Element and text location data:
....
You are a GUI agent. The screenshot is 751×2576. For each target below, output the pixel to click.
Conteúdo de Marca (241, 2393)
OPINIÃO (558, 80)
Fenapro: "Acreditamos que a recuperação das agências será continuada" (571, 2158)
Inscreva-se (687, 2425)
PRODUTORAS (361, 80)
....
**OBJECTIVE**. Copy these entries line for line, with no changes.

**WRITTEN REPLY**.
You are a GUI agent. The screenshot is 751×2576. For each target below, output the pixel to click.
Conteúdo de Marca (241, 2393)
OPINIÃO (558, 80)
Fenapro: "Acreditamos que a recuperação das agências será continuada" (571, 2158)
Inscreva-se (687, 2425)
PRODUTORAS (361, 80)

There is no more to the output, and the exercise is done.